A second video discusses the advantage of college counseling as part of the Gaston Day School upper-school education. Most public schools do not have the resources to provide the in-depth college counseling that we do at Gaston Day. Here at GDS, Mrs. Senter oversees a thorough and coordinated college counseling program that begins in a small way in the 9th grade and then increases in time and attention as our students proceed through upper school. Gaston Day School, we believe, does a better job of helping our students with their college essays than any school, public or private, in the area.

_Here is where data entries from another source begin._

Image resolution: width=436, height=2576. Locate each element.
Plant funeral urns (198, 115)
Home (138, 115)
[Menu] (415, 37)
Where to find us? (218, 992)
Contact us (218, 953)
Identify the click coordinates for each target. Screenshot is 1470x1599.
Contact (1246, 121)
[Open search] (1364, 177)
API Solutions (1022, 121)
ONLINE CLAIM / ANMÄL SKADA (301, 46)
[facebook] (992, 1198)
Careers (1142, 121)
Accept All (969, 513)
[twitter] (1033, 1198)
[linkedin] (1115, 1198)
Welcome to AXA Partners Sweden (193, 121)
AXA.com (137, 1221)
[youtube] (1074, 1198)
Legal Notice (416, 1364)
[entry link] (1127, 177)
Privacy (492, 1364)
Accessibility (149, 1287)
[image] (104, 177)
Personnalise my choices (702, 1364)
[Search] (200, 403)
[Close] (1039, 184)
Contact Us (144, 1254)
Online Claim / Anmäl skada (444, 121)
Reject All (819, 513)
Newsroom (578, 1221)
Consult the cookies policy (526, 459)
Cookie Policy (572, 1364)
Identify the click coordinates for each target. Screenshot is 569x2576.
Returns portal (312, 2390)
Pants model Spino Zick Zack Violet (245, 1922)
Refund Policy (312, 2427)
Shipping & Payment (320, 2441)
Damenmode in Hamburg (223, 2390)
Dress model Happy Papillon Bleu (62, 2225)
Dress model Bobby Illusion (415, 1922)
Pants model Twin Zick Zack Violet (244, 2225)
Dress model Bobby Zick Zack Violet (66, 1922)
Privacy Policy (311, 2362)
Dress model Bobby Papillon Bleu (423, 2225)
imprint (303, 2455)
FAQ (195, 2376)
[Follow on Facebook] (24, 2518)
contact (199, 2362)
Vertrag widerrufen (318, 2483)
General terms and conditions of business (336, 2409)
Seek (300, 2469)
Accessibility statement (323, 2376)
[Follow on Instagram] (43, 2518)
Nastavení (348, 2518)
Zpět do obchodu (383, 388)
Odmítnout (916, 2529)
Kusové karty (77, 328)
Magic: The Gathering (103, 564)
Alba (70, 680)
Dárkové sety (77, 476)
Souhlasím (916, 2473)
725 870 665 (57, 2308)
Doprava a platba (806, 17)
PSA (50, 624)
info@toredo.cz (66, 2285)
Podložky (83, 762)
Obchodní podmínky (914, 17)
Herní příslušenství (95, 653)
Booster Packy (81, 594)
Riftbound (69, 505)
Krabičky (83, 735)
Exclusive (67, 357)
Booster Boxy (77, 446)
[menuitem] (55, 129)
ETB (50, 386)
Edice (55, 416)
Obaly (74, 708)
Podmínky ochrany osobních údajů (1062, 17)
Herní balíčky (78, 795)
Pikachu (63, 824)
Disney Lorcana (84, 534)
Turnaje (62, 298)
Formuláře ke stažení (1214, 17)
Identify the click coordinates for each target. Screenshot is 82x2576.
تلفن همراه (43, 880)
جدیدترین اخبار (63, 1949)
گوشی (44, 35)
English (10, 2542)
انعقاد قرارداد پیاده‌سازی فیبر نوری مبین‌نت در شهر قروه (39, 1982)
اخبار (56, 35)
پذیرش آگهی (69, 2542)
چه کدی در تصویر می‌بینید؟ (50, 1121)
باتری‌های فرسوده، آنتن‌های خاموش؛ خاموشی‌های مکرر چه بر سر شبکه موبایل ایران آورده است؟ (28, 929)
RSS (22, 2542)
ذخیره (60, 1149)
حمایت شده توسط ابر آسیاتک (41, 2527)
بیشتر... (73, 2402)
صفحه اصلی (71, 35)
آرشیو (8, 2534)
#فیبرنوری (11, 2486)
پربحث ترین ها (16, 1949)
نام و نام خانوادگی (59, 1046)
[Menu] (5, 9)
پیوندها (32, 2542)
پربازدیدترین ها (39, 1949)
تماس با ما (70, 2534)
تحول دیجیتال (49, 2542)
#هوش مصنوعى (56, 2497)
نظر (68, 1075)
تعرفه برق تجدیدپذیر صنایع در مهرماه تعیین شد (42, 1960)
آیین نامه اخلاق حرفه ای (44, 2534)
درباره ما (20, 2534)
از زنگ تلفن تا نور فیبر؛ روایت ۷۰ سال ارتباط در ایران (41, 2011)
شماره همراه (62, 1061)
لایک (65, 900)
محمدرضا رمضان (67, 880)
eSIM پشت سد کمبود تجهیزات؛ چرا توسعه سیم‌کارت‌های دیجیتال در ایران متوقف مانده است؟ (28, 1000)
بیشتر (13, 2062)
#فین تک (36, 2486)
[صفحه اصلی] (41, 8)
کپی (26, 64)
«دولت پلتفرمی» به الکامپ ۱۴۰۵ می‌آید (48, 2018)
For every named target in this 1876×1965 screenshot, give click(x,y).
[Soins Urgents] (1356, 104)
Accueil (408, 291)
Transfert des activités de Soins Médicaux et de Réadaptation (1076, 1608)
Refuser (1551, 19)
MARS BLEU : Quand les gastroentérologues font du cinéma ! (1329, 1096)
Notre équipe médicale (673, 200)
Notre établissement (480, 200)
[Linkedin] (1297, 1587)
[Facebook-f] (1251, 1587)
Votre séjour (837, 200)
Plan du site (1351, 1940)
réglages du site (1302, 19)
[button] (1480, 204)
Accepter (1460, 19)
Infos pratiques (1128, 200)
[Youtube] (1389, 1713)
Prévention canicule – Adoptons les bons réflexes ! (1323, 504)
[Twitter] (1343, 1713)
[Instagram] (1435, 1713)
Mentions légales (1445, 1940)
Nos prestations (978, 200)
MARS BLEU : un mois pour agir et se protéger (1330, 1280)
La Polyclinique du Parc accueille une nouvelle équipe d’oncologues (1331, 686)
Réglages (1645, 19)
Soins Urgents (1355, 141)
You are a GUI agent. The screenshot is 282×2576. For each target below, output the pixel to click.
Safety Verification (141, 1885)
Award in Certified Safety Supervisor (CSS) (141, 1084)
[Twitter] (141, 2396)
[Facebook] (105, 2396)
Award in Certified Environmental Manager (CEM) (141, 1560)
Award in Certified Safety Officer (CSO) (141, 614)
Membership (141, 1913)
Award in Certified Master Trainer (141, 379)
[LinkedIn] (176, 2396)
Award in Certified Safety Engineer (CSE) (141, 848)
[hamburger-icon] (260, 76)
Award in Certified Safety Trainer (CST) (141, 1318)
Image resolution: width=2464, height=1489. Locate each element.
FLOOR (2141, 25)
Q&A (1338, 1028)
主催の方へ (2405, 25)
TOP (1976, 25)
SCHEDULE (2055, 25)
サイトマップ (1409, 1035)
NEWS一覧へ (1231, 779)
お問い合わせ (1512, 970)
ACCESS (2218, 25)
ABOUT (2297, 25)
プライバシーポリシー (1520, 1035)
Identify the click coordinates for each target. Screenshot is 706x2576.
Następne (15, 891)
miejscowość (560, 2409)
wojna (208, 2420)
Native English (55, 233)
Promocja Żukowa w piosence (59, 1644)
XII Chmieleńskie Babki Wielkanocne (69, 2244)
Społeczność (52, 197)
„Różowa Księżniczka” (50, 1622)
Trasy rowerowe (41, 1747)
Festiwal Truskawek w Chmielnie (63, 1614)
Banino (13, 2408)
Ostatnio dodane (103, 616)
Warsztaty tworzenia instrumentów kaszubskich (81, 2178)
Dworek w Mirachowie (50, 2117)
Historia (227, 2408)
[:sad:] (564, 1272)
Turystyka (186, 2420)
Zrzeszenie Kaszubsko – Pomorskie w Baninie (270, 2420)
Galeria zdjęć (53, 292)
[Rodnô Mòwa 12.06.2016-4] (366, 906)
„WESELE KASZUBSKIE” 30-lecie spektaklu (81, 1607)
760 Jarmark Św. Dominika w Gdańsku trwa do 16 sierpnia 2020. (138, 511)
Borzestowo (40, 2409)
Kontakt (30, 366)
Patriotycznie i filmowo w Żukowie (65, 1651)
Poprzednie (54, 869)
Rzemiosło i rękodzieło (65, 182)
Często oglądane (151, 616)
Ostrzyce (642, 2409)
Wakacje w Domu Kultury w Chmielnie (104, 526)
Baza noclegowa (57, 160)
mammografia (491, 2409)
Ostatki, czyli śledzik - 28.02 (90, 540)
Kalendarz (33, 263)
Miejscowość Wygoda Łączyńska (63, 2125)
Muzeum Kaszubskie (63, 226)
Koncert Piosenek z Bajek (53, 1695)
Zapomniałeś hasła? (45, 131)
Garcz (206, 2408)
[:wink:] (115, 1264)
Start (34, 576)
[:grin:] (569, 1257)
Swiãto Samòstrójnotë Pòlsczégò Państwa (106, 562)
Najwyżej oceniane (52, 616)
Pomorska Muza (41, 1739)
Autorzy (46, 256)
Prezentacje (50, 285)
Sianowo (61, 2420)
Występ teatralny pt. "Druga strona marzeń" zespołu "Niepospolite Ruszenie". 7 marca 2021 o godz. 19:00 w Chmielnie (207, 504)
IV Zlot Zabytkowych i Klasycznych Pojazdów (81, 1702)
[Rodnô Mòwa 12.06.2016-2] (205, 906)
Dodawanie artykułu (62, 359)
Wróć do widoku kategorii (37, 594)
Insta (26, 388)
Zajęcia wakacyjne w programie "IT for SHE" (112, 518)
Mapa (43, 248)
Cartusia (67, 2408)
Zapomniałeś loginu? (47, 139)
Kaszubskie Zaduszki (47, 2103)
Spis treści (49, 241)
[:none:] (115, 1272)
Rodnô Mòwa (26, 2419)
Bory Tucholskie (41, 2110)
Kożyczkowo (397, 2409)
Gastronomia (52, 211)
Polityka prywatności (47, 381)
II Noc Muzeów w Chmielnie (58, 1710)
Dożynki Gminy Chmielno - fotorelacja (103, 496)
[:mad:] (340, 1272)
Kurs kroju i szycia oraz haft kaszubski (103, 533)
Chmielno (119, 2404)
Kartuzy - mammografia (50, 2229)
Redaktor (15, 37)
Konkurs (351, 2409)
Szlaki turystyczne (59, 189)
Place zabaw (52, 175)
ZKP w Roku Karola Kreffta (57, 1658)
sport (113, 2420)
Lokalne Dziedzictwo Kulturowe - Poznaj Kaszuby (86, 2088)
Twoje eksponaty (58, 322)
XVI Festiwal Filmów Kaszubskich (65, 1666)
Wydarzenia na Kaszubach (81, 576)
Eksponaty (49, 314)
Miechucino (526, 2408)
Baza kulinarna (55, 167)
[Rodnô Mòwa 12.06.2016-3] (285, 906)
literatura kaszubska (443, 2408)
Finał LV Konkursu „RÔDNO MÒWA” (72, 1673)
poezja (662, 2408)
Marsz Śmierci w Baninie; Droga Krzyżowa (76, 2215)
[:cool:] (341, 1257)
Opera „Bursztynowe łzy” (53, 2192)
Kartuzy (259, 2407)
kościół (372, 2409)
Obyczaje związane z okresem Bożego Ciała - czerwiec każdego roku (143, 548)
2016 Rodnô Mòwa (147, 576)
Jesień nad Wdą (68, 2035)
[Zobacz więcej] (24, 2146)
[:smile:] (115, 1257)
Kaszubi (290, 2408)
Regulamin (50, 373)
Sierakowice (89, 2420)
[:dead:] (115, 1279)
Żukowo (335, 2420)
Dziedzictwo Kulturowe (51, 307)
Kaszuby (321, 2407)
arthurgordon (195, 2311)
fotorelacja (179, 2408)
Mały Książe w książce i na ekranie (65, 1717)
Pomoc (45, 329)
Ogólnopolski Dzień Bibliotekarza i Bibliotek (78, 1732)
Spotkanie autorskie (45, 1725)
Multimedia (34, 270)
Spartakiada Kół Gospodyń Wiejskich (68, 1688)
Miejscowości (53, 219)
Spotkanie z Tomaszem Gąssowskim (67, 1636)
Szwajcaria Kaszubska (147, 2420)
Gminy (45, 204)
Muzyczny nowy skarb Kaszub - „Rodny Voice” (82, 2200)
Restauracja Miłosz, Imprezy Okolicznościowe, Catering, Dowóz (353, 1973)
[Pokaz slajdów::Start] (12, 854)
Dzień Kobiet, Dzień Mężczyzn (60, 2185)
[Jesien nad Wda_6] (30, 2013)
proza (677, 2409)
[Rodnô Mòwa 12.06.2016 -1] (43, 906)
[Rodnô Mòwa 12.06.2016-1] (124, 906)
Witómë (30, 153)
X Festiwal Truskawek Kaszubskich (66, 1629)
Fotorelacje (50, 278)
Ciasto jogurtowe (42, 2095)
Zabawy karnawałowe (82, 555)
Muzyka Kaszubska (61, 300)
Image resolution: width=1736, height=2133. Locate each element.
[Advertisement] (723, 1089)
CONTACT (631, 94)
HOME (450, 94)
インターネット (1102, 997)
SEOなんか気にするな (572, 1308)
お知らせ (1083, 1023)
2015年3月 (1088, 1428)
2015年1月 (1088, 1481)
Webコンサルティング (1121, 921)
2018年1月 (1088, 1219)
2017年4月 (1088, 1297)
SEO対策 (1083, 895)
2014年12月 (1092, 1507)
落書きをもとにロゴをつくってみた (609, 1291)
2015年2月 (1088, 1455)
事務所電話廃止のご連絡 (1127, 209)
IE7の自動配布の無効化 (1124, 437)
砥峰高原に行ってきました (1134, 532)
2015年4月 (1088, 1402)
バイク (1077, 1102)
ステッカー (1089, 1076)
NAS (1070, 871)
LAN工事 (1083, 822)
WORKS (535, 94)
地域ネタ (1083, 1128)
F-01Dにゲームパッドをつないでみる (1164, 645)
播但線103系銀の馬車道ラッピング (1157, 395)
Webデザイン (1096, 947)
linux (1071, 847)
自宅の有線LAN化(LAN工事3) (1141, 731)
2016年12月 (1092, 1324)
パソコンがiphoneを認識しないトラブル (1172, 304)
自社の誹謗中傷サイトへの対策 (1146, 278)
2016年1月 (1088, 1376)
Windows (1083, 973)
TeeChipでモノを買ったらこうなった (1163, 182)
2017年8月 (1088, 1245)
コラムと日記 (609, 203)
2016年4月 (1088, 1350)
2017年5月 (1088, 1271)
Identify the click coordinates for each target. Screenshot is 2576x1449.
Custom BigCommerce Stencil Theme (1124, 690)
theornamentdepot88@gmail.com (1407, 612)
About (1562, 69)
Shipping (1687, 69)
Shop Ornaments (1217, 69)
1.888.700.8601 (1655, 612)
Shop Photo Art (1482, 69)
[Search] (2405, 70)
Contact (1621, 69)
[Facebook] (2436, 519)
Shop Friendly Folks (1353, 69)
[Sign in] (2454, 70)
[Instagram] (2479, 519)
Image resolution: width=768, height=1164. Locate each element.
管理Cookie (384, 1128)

Gaston Day parent Leslie Hodnett appeared in a third video describing the difference in college preparation that her son Kieran received at Gaston Day as compared to her two older children who did not attend school here. All three Hodnett children went to the University of North Carolina at Chapel Hill. The difference is in preparation. Leslie sees Kieran enjoying his freshman year, excelling academically, and taking advantage of the full college experience because he was so well prepared. Her other two children, in contrast, spent their freshmen years trying to survive academically and to figure the whole thing out.

The last two videos are just me. I talk about my professional experience and the way in which I have benefited from being part of a powerful GDS network. So will any of our graduates who return to this area. I also reject the common assertion that Gaston Day School is not "the real world" experience that a student gets at a larger public school. Gaston Day prepares our graduates for success in college and in their professional lives. Our graduates compete and excel in the real world of college and life. Isn't this the real world that matters?

I hope you will view our videos, let us know what you think, and share them with others who might be interested. As a way of introducing this subject, we also invited all 8th-grade parents to come to a recent evening meeting in the upper dining hall of the Henry Center. There we discussed some of these same issues and others. 


Why are we going to such great lengths to discuss our advantages? The answer is we want everyone to understand just how much this school does for its upper school students. We want everyone who attends Gaston Day to graduate from here, be well prepared for college, successful in life after college, and part of the powerful GDS network. We believe so strongly in what we are doing. We want everybody to know.